Neben der wirtschaftlichen Malaise hat sich die Sicherheitslage verschlechtert. Allein in den Tagen nach dem Mordanschlag auf Brahmi explodierte ein Sprengsatz in einem Polizeiauto in Tunis, neun tunesische Soldaten fielen nahe der algerischen Grenze einem terroristischen Anschlag zum Opfer, und der Innenminister spricht von mehreren verhinderten Attentaten, ohne allerdings Details bekannt zu geben – hinter solchen Aktionen steckten radikale IslamistInnen. Unter dem ehemaligen Machthaber Ben Ali wurden sie genauso wie die gemässigteren Ennahda-AnhängerInnen verfolgt und ins Gefängnis gesteckt. Nach der Revolution erlebten sie eine Renaissance, die Verhafteten wurden freigelassen; sie profitierten als politisch Verfolgte von ihrem Märtyrerstatus sowie vom Nährboden, den ihnen die desolate Wirtschaftslage bot.
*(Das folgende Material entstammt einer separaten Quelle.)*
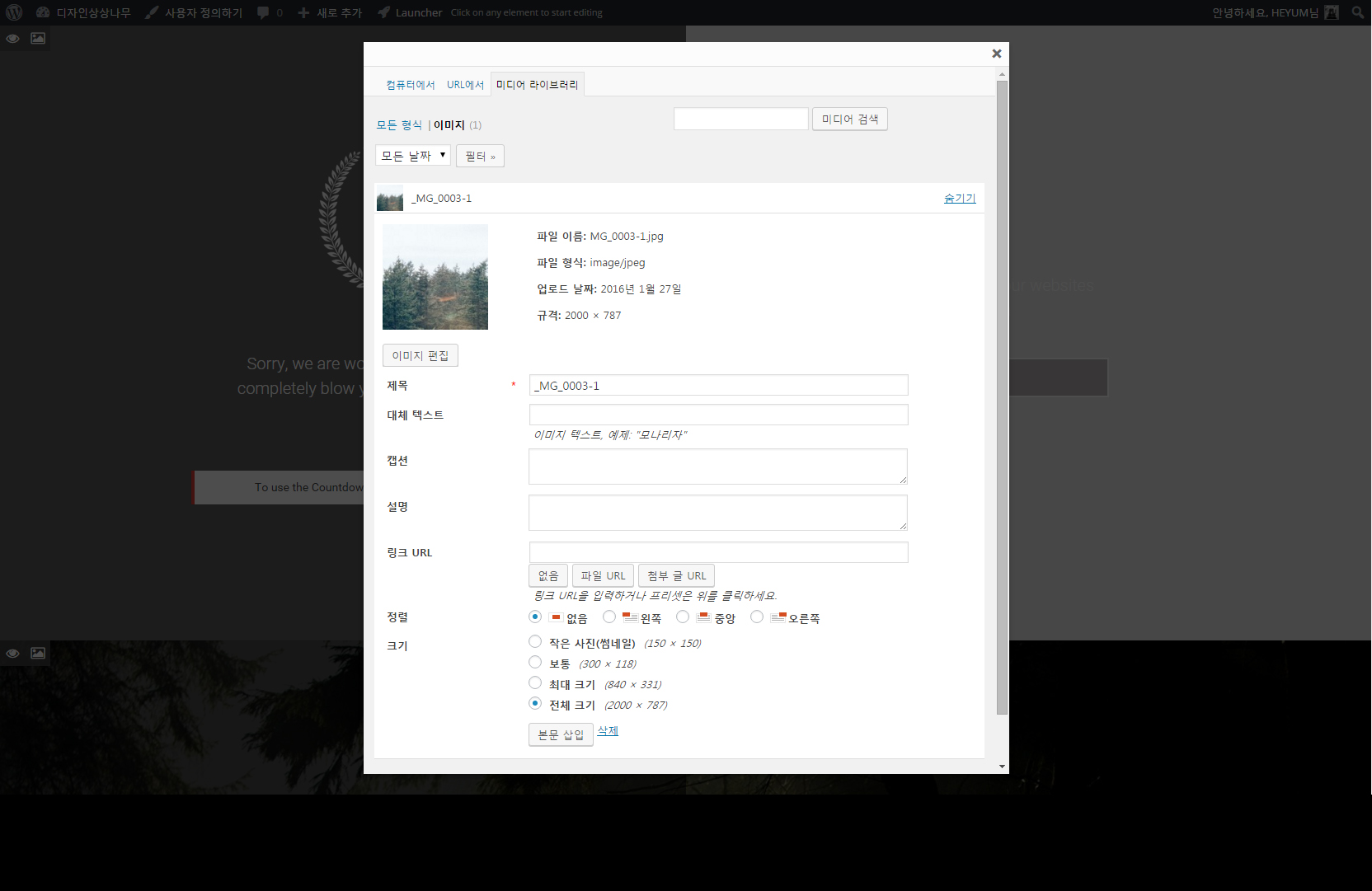1372x891 pixels.
Task: Click the alt text input field
Action: tap(718, 415)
Der religiöse Fundamentalismus schleicht sich auch in den Alltag ein: «In manchen Moscheen raten Imame den Männern schon, ihre Frauen nicht mehr ans Steuer der Autos zu lassen. Diese Entwicklung macht mir Angst», sagt eine Muslima. Viele TunesierInnen werfen der regierenden Partei vor, nicht entschlossen genug gegen solche Extremisten vorzugehen.

Die Partei sitzt zwischen Stuhl und Bank. Nachdem sie versucht hat, eine religiös geprägte Verfassung aufzusetzen, hat die Ennahda selbst den Rückhalt so mancher MuslimInnen verloren, die vorher für sie gestimmt hatten. Aber auch die Sympathien der Ultrakonservativen hat sie verspielt, weil sie in der verfassunggebenden Versammlung mit zwei säkularen Parteien koaliert.
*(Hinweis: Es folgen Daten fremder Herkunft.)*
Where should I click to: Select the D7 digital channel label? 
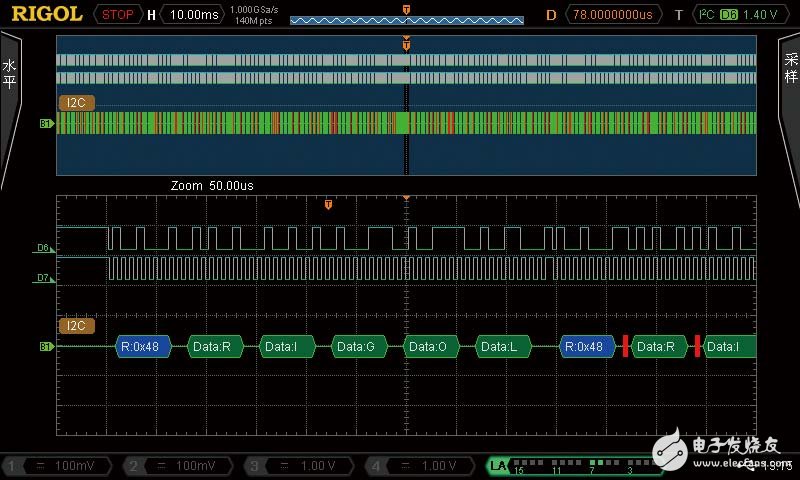(x=43, y=279)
Immer noch keine Verfassung

Dass die Ennahda gravierende Fehler gemacht hat, stellen selbst jene nicht infrage, die an den Pro-Ennahda-Demonstrationen mitlaufen, die in diesen Tagen ebenfalls stattfinden. Abgesehen vom Unvermögen, extremistische Gewalt und soziale Missstände einzudämmen, hat die Partei schlicht ihren institutionellen Auftrag nicht erfüllt: Nachdem die Ennahda die Wahlen für die Übergangsregierung deutlich für sich entscheiden konnte, versprach der Verfassungsrat, eine neue Verfassung auszuarbeiten und Wahlen einzuleiten – innert Jahresfrist. Nun sind schon zwei Jahre verstrichen, und noch immer hat das Land keine neue Verfassung. Und ohne Verfassung gibt es keine Wahlen.

Zur Pattsituation hat aber auch die Opposition beigetragen. Nach der Revolution ist eine politische Partei nach der anderen entstanden, und Konsens ist nicht eben die Stärke der über zwanzig parlamentarischen Parteien. Jedes Komma des Verfassungsentwurfs wird so zum Streitpunkt. «Wie naiv wir doch waren», seufzt eine Abgeordnete der Opposition. «Nach der Revolution waren wir überzeugt, dass es ganz einfach würde, Tunesien aufzubauen. Die Menschen hielten zusammen. Sie wussten, sie hatten Geschichte geschrieben, und sie waren stolz darauf.»

Wahltermin als Farce

Unter dem Druck der Strasse konnte sich die Ennahda immerhin dazu durchringen, ein Datum für Neuwahlen festzulegen. Bereits am 17. Dezember sollen diese stattfinden, just am dritten Todestag von Mohamed Bouazizi, dem Gemüsehändler, der sich selbst verbrannte und die Revolution auslöste. Doch trotz dieses Zugeständnisses versammeln sich weiterhin jeden Abend Demonstrierende auf der Place de Bardo und fordern den sofortigen Rücktritt der Regierung. Warum? «Dieses Datum ist eine Farce», erklärt ein Jurist vor Ort. «Erstens fehlt der gesetzliche Rahmen für Wahlen, und zweitens fällt der 17. Dezember auf einen Dienstag. Es ist fast unmöglich, an einem Arbeitstag Wahlen durchzuführen.» Dass die DemonstrantInnen nicht gedankenlos schlucken, was man ihnen als Zugeständnis hinhält, ist ein gutes Zeichen: Die Bevölkerung will auf dem demokratischen Weg bleiben, auch wenn er steinig ist.

Während in Ägypten die Gewalt eskaliert, Libyen und der Jemen unter Stammesfehden leiden und ein Ende des Syrienkonflikts nicht absehbar ist, bleibt es in Tunesien relativ friedlich. Von der grössten Demonstration der letzten Wochen, an der über 100 000 RegierungskritikerInnen teilnahmen, liess sich selbst die Polizei nicht aus der Ruhe bringen. Es gebe keinen Grund zur Aufregung, sagte ihr Einsatzleiter. Die TunesierInnen bekriegen sich nicht. Sie wissen, sie sind die Kinder ein und derselben Nation. Sie streiten nur gerade darüber, wie sie ihr Land organisieren sollen.